§ WHAT YOU SHOULD DO
Translate this sentence from the text below on pharmaceutical companies in emerging markets into Spanish: "China alone has over 150 cities with a population greater than 1 million."

§ SELECTED TEXT
********************

All emerging markets are created equal. While this myth seems obvious, there are still some players who, by applying a one-size-fits-all approach, overlook the extreme
socioeconomic and geographic differences between emerging markets. Among the BRIC countries, Russia has the highest GDP per
capita, at about $15,000, while nearly three in four people live in cities. At the other extreme, India has the lowest GDP
per capita relative to the other BRICs, and although it is the most densely populated, at nearly 370 people per square kilometer,
only three in 10 people live in urban areas.
Unmet medical need varies by market, as well. In Russia, the greatest disease burden—as measured in disability-adjusted life
years (DALYs)—is from cardiovascular and metabolic disorders, while in India, the most significant burden is infectious disease.
In Brazil, China, and Mexico, neuropsychiatric disorders have the greatest burden on healthcare costs. These distinctions
have important implications for the products that pharmaceutical companies need to bring to market, as well as the ways that
they connect with physicians and patients.
Health practice in each country is also characterized by a unique mix of channels, such as OTC, generics, tender, government,
private, and hospitals. Investors must think about tailoring the model to each market and even about operating multiple models
within individual markets. For example, in Russia this could mean focusing one unit on the out-of-pocket segment and another
on state-funded healthcare. The business model requirements are different for each: the out-of-pocket segment needs a business
model much closer to that of a fast-moving consumer goods business, one where knowing the mind of the customer is critical,
while dealing with the state-funded health system requires regulatory know-how, government-relations capabilities, and strong
payer negotiation skills.
We can apply our traditional business models to emerging markets. Companies have typically entered emerging markets, starting with high-end, premium-priced urban segments, where variants on
their core commercial model can be deployed. Companies which do not transcend their core Western business models frequently
fail to capture the long-term growth they expect because they neglect the lower demographic tiers, secondary channels, and
market specificities which can account for the bulk of the market. The patent protections, global manufacturing scale, and
marketing horsepower that serve as drivers and competitive differentiators in the West may not be sufficient in emerging markets,
where the lines between innovative pharmaceuticals, generics, and over-the-counter products are often less distinct. This
also makes establishing local cost effectiveness much more critical. Winning requires bold life-cycle management, low-cost
local manufacturing capacity or partnerships, and strong regulatory stakeholder management. Fundamentally, companies need
to embrace the necessity of business model innovation in emerging markets.
China alone has over 150 cities with a population greater than 1 million. Many of the top multinational pharmaceutical players
in China get the vast majority of their revenues from the top 30 cities. But building for the long term requires not just
going to the next set of cities—they are already there—but capturing the larger impact as the next billion consumers beyond
the top of the pyramid work their way into the healthcare system. We see that current medical rep-intensive approaches beyond
the top cities are already proving to be much less profitable due to dramatically lower rep productivities from smaller accounts,
higher price sensitivities, and less-efficient logistics. Instead, companies must think through different business models
that can keep in touch with doctors and influence prescribing behavior but at much lower cost.

********************

§ DATA BLOCK

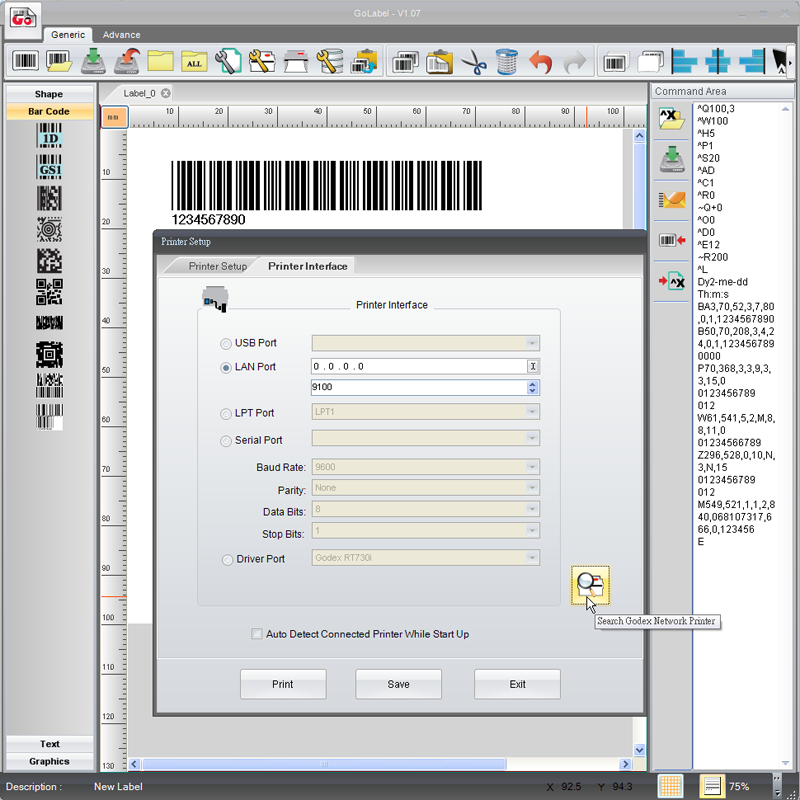The image size is (800, 800).
Task: Open the Advance ribbon tab
Action: (121, 34)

********************

§ EXERCISE ANSWER
China por sí sola tiene más de 150 ciudades con una población superior a 1 millón.